View a video and resources for comparing Chaucer's Clerk's Tale and Sita's Ramayana, written Samhita Arni and illustrated by Moyna Chitrakar. The video and resources are presented by Moira Fitzgibbons. A video transcript is available here.
Video
Resources
The following resources provide links to the texts under discussion, literature analyzing text and context, and helpful assignments and prompts for using the video in a teaching setting.
Texts
Arni, Samhita, and Moyna Chitrakar. Sita’s Ramayana. Groundwood Books, 2011.
Benson, Larry, ed. and trans. “The Clerk’s Prologue, Tale, and Envoy.” Harvard’s Geoffrey Chaucer Website. (Provides an interlinear translation of the tale from Middle to modern English.)
Woodward, Daniel, and Martin Stevens, eds. The Canterbury Tales: The New Ellesmere Chaucer Monochromatic Facsimile, Yushodo Co., Ltd., 1997.
Context and Analysis
Arni, Samhita. Official Website. (Scroll down to the bottom for an interview in which Arni articulates how and why she gives women’s voices a central role in her work.)
“Bengal Pattachitra and the Art of Painting with Song.” Sarmaya, 2019.
Chitrakar, Moyna. “Moyna Sings Her Ramayana Scroll.” Tara Books. (Short video of Chitrakar singing a narration to a Patua scroll.)
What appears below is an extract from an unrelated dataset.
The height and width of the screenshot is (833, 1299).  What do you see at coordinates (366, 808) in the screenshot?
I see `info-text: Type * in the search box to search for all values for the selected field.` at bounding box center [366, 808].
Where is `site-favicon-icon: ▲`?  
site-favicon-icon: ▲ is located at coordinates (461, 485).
McShane, Kara. Visualizing Chaucer. (Digital compendium providing images of Griselda and other Chaucerian characters in editions/renditions of the Tales.)
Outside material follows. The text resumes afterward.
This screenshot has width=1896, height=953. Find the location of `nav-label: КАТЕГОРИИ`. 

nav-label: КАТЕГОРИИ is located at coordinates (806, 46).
Valmiki Ramayana. Developed and maintained by IIT Kanpur. (Collaborative digital project provides texts, translations, and commentaries on the original epic.)
Assignments and Prompts
- What kinds of authority and agency do you see Sita and Griselda wielding in their respective marriages? Do you think each character has room to grow over the course of the narrative, or not really? How might the Clerk’s Tale change if it were written in the first person, as Sita’s Ramayana is?
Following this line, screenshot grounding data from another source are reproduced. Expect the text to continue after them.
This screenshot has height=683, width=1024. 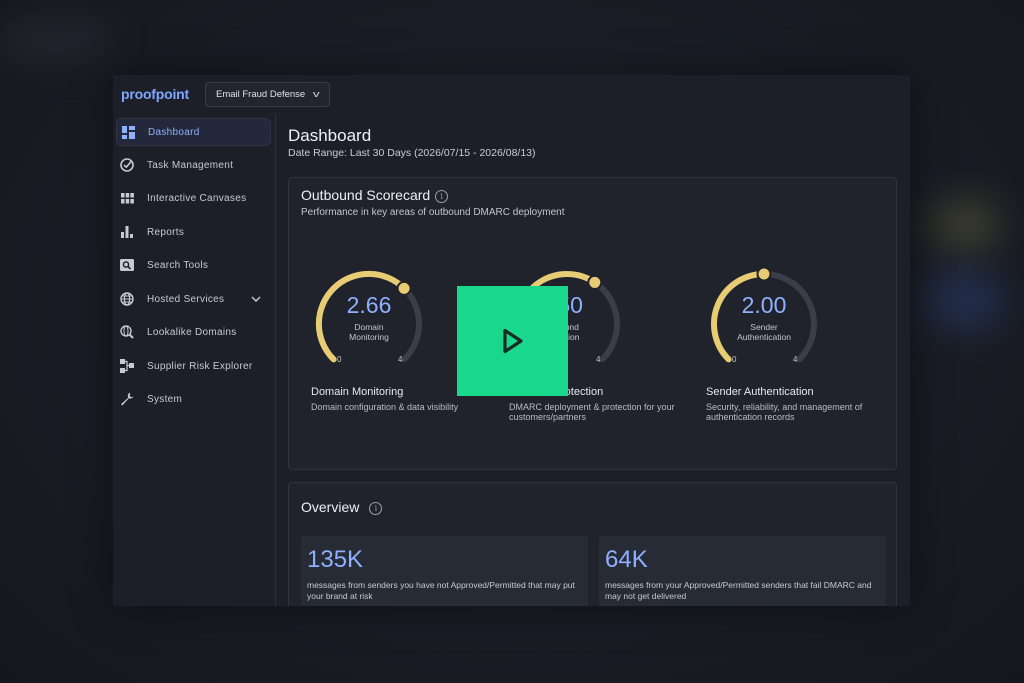 I want to click on gauge-label-line: Domain, so click(x=369, y=327).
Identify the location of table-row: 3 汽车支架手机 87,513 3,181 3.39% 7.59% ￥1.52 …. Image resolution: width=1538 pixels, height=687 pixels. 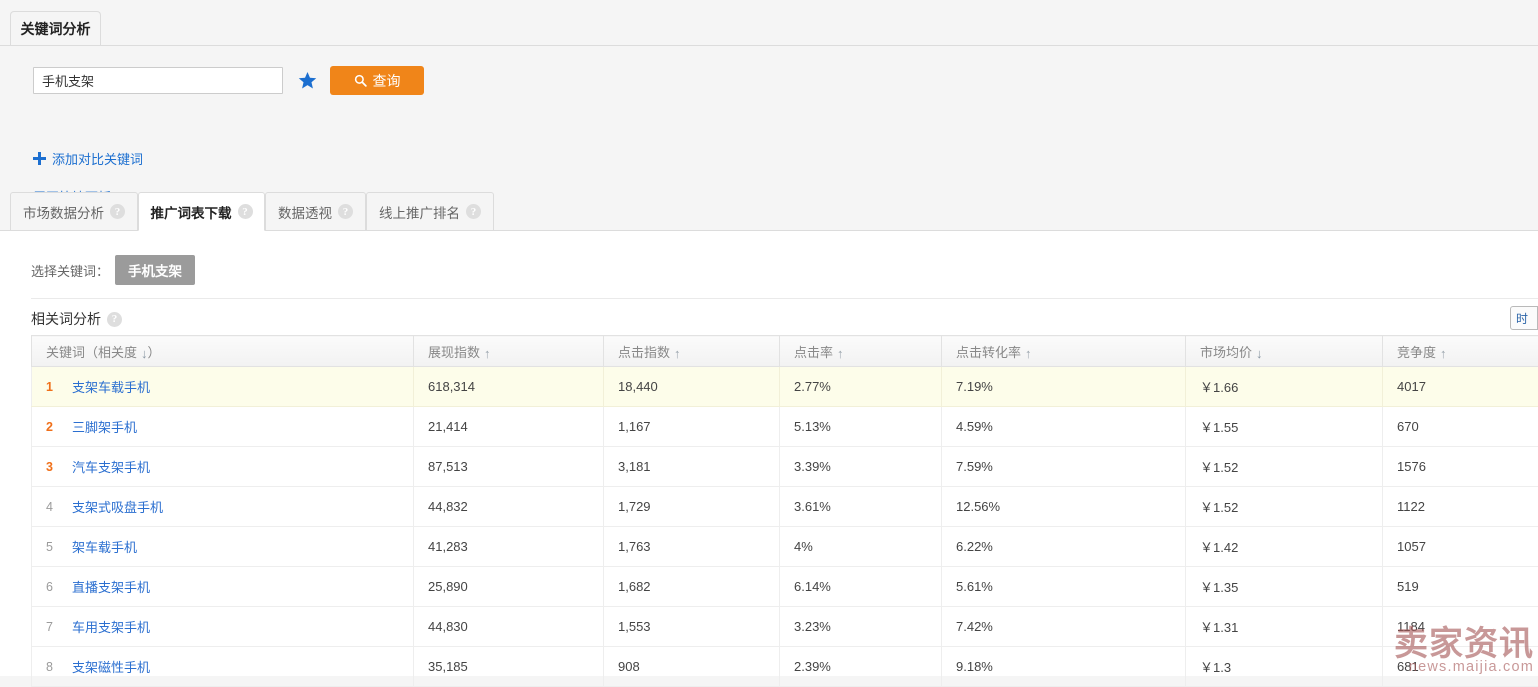
(785, 467).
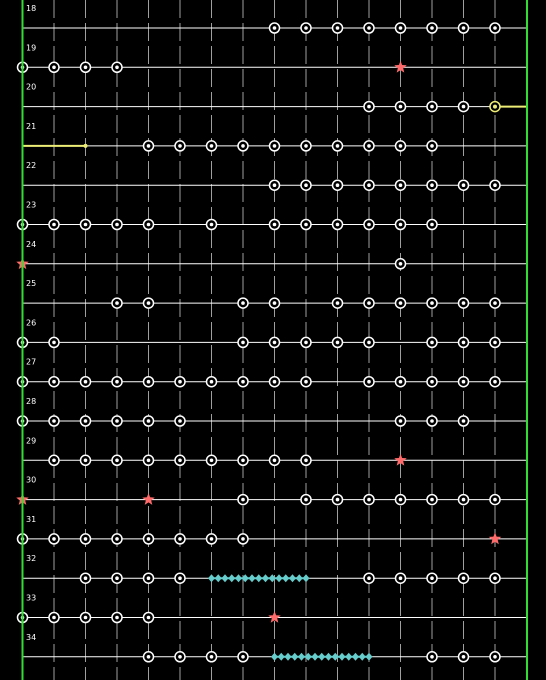 The image size is (546, 680). I want to click on hold-note-center, so click(495, 106).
- Choose your favorite page in Sita’s Ramayana, and describe the interplay between Arni’s words and Chitrakar’s painting. How do the words influence the way you read the text, and vice versa? Next, select an illustration featured in the Visualizing Chaucer website and describe how the artist seems to be interpreting Griselda and the Clerk’s Tale in general. How would you draw Sita or Griselda?
- Would it be accurate to say that both the Clerk’s Tale and Sita’s Ramayana are works of social commentary and/or critique? What does each work say about good or bad governance?
- Watch the video of Moyna Chitrakar’s performance and that of another Patua artist, Monimala Chitrakar, on the Sarmaya website. How might we understand Sita’s Ramayana differently if we were able to see and hear it performed? How does the meaning of the Clerk’s Tale change if we think about it as part of the pilgrims’ tale-telling contest, or as something that Chaucer or others may have read out loud at court?